Even if this group-specific lFDR calculation improved the accuracy of non-canonical PSMs, the fairly low percentage of predicted binders indicated that there was still a larger error in this group. In order to discard more of this residual error, we combined the Comet and Andromeda search results and only the intersection, i.e., PSMs with identical Comet and Andromeda matches (same peptide sequence with the same identification) were retained. As shown in Supplementary Fig. 1e–g, this additional filter further reduced the number of non-canonical PSMs, but significantly increased the percentage of predicted binders to 97.3% and decreased the standard error of hydrophobicity index. Without the post-processing of Comet results performed in NewAnce, this improvement would not be possible. When only considering the XCorr score and without group-specific lFDR calculation, combining Comet and MaxQuant would yield more peptides, but with significantly lower percentage of predicted binders (87.3%) and almost double the standard error of HI (1D, one group in green color compared with NewAnce 3% FDR in gray color in Supplementary Fig. 1e–g). Using a FDR threshold of 1% instead of 3% for MaxQuant and Comet in NewAnce would only reduce the number of peptides but not increase the percentage of predicted binders, or decrease the standard error of HI, thus justifying our choice of utilizing a 3% FDR threshold (NewAnce 3% FDR in gray color compared with NewAnce 1% FDR in beige color in Supplementary Fig. 1e–g).

In order to assign peptides into source protein groups, we implemented a greedy bipartite graph protein grouping algorithm84. The total and unique peptide counts were calculated for each protein. To calculate the adjusted peptide counts we sorted the proteins in each group by decreasing number of peptides and for each protein removed the peptides of all proteins higher up in the list.

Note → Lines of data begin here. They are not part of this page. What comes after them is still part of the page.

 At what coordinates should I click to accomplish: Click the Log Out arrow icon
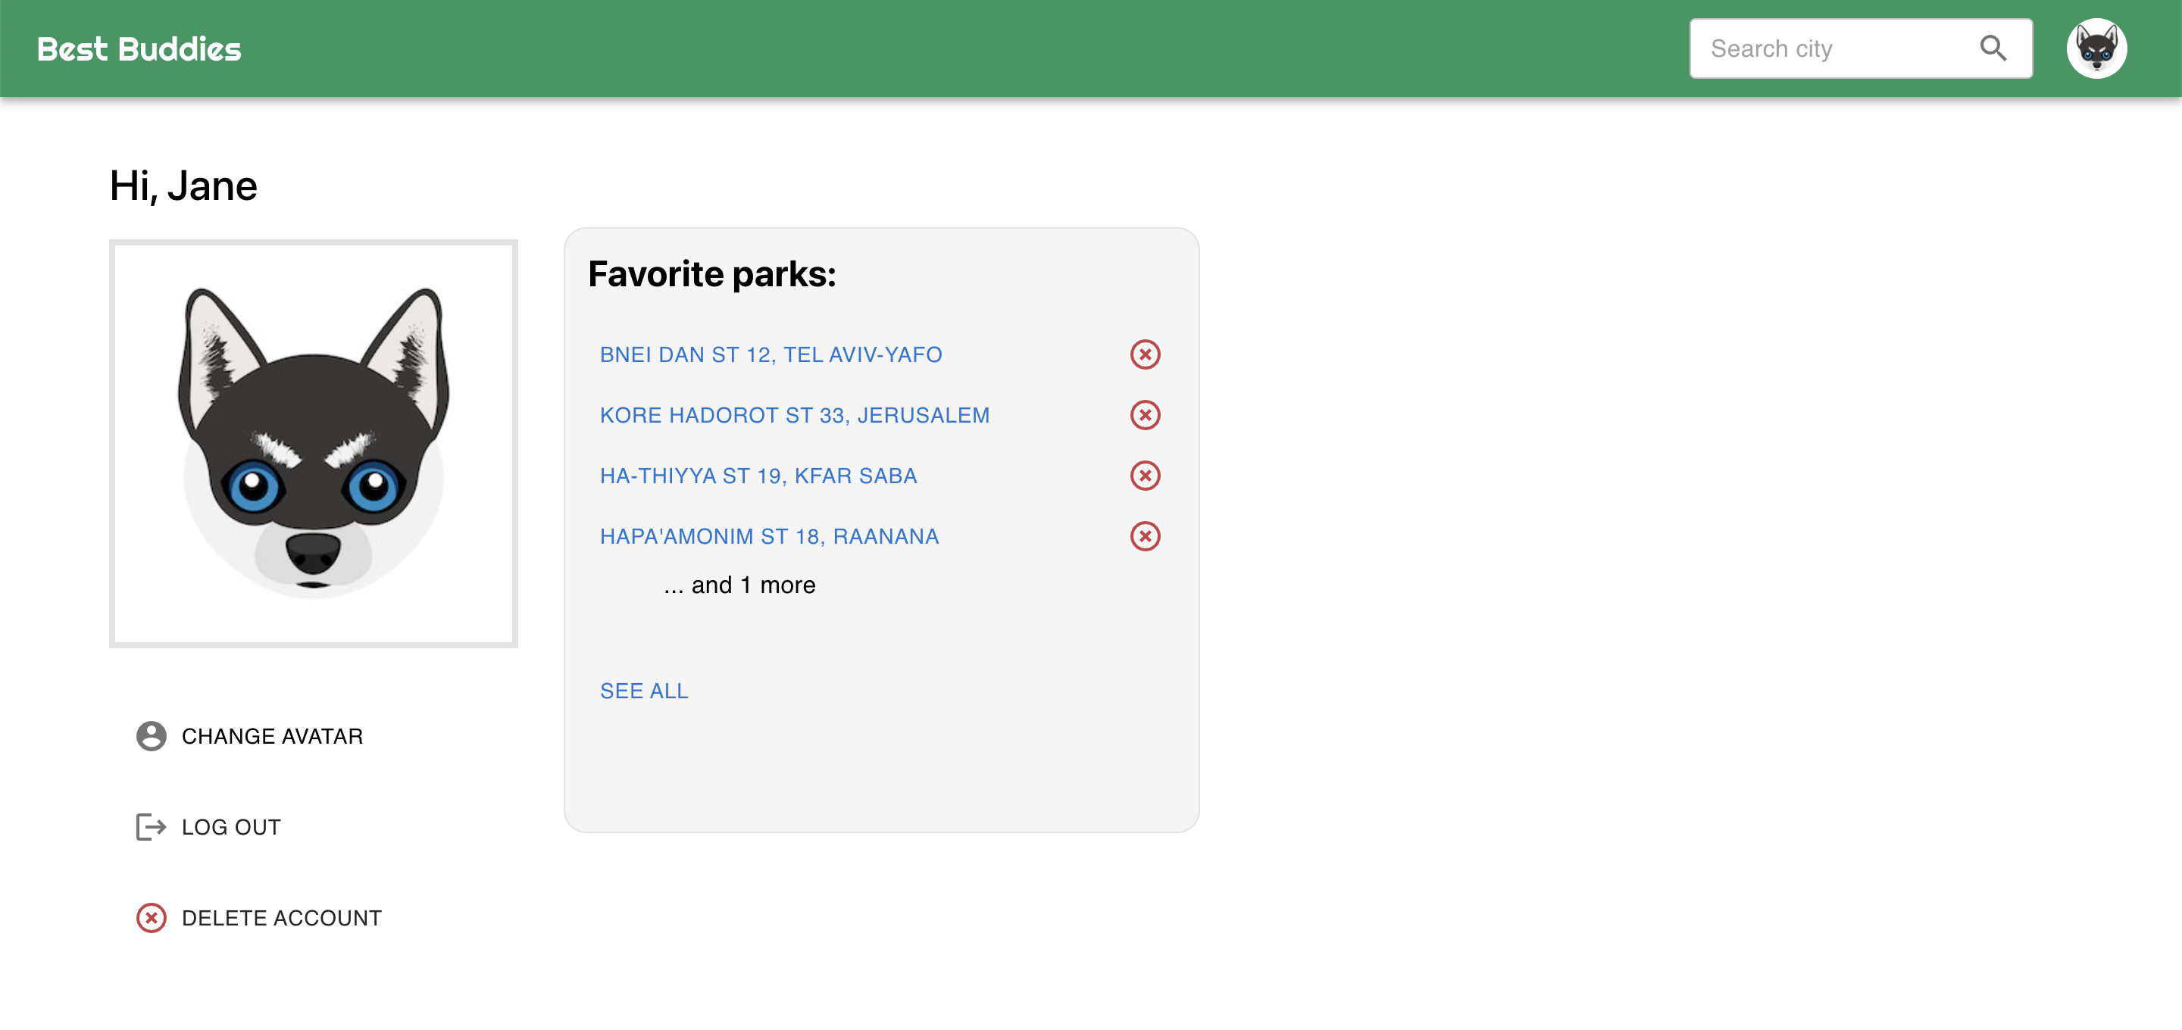(151, 826)
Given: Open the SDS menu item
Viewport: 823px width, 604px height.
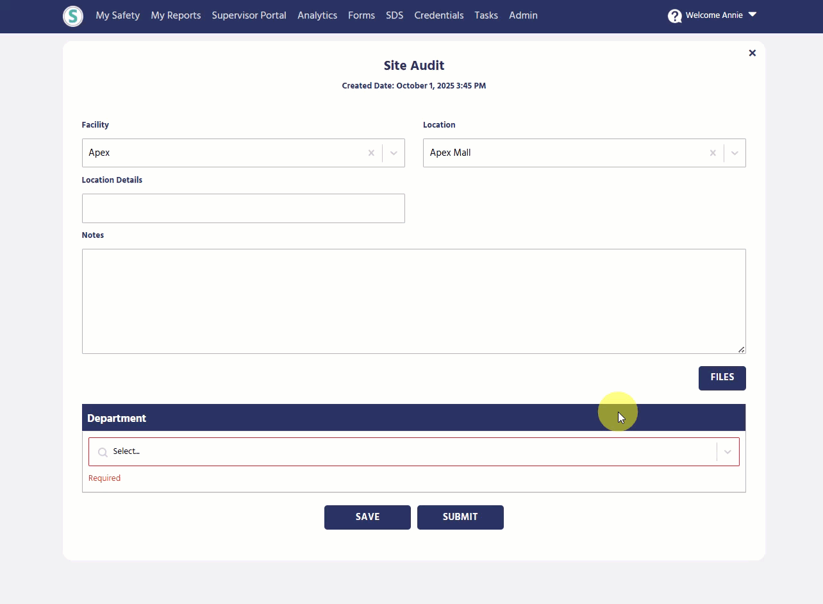Looking at the screenshot, I should [395, 15].
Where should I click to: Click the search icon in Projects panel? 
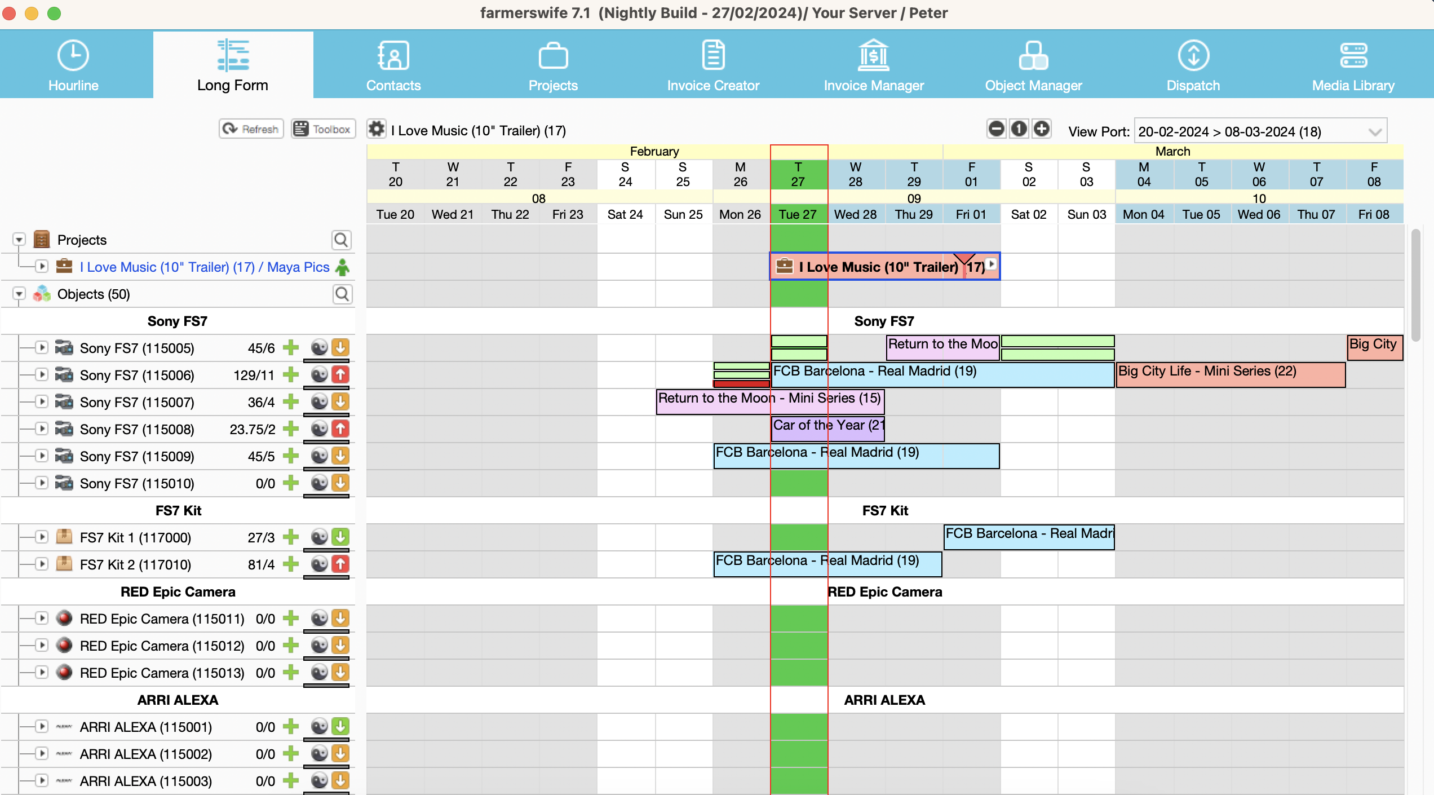[x=343, y=238]
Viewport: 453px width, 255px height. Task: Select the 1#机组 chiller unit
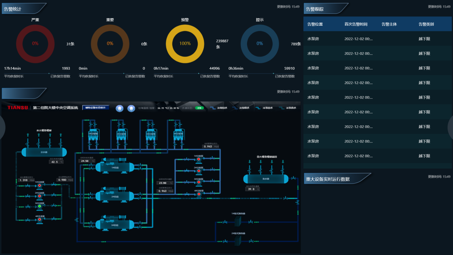pyautogui.click(x=115, y=166)
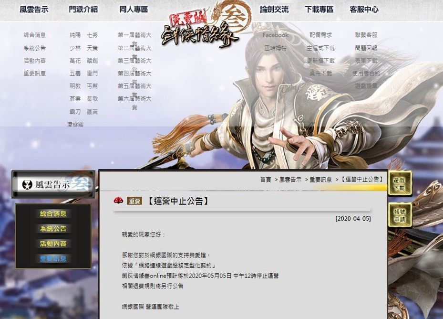This screenshot has width=443, height=319.
Task: Open 聯繫客服 under 客服中心
Action: tap(366, 35)

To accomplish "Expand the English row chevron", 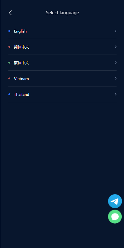I will click(x=116, y=31).
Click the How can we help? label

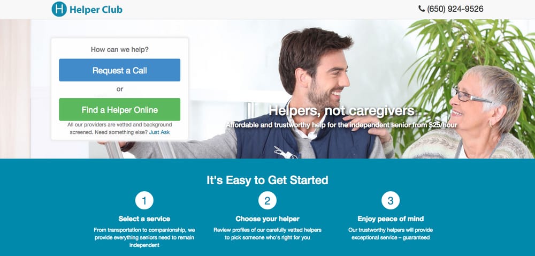click(120, 49)
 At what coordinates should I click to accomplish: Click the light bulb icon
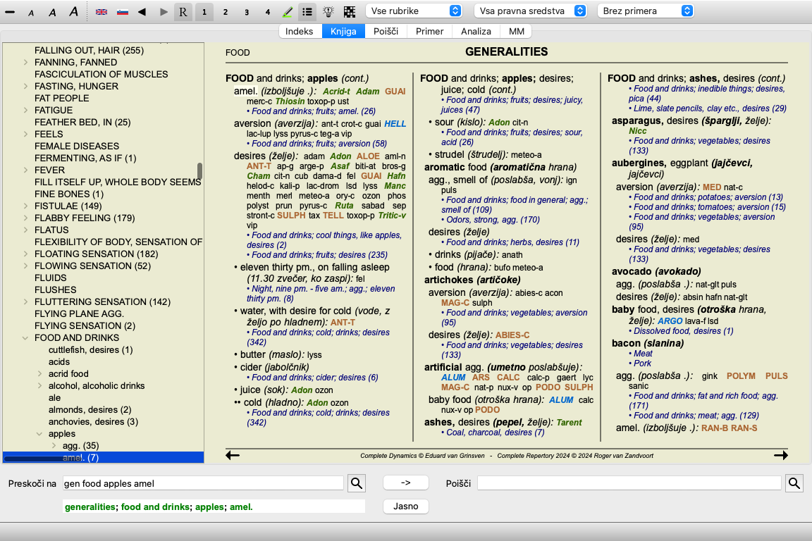[x=328, y=12]
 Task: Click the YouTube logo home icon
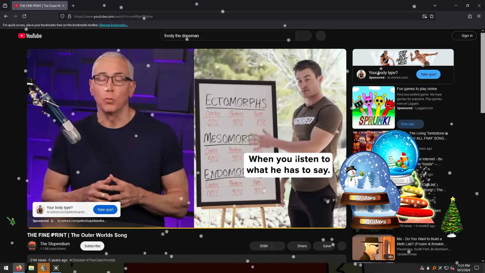click(30, 36)
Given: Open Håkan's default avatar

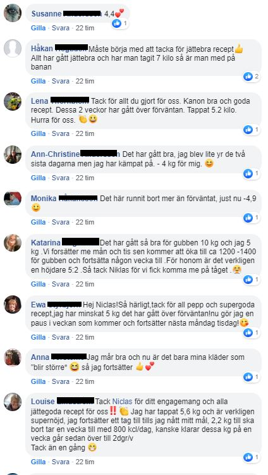Looking at the screenshot, I should pyautogui.click(x=13, y=48).
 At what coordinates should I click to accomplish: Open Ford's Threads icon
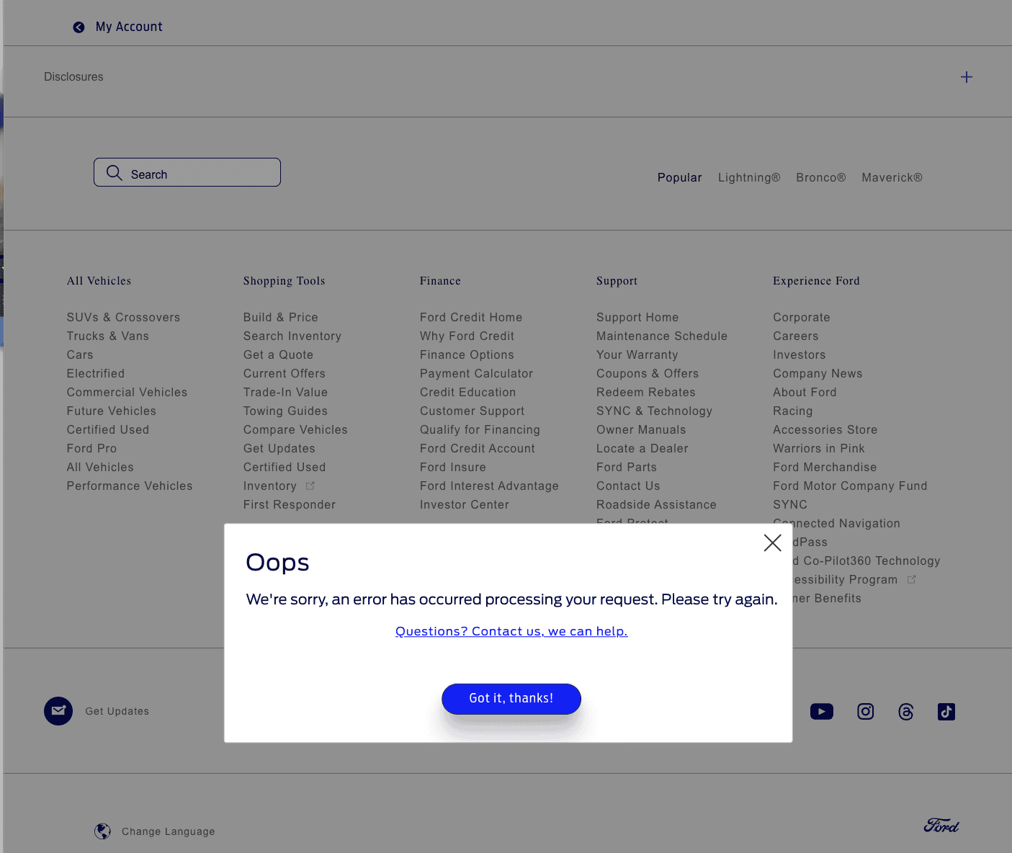click(x=905, y=712)
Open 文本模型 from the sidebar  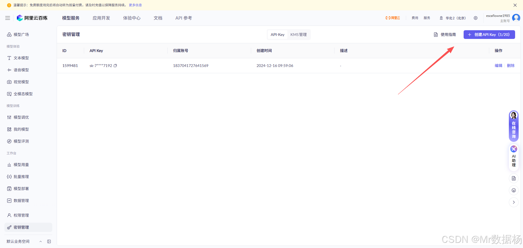tap(20, 58)
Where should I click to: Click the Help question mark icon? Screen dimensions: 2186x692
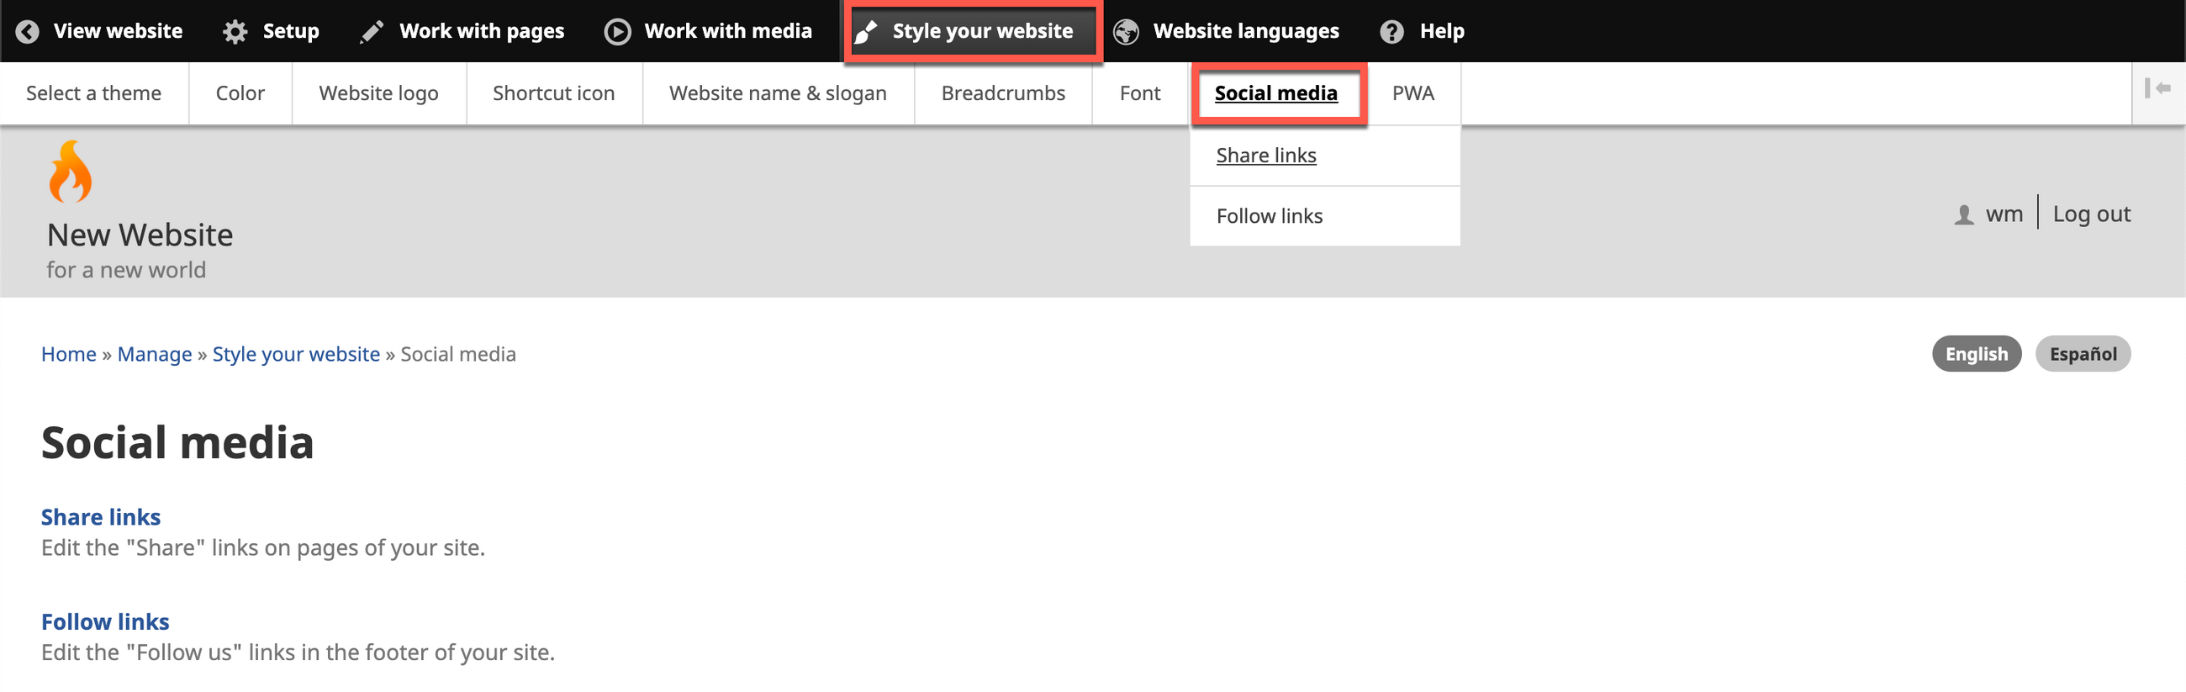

In order to test the robustness of our approach, the 2597 PSMs of identified noncHLAp were re-searched against the human reference proteome UniProt database concatenated with the list of non-canonical peptide sequences, including six common modifications. The variable modifications included were 15.9949 Da for oxidation on M, 42.010565 Da for acetylation on the N-terminus, 79.966331 Da for phosphorylation on STY, 119.004099 Da for cysteinylation, 0.98402 Da for deamidation NQ and 57.021464 Da for carbamidomethyl on C. Comet was employed (same parameters as above, but no FDR) to investigate whether PSMs would better fit another possible proteome-derived (modified) sequence based on XCorr. The results are reported in Supplementary Data 4 and 5.

To build the ipMSDB database, we searched 1102 immunopeptidomic raw files with Comet (PSM FDR of 1%, as described above), and the Apache Spark cluster computing framework85 was used to process the results and calculate the FDR. The samples were annotated with basic biological information for further statistical analysis.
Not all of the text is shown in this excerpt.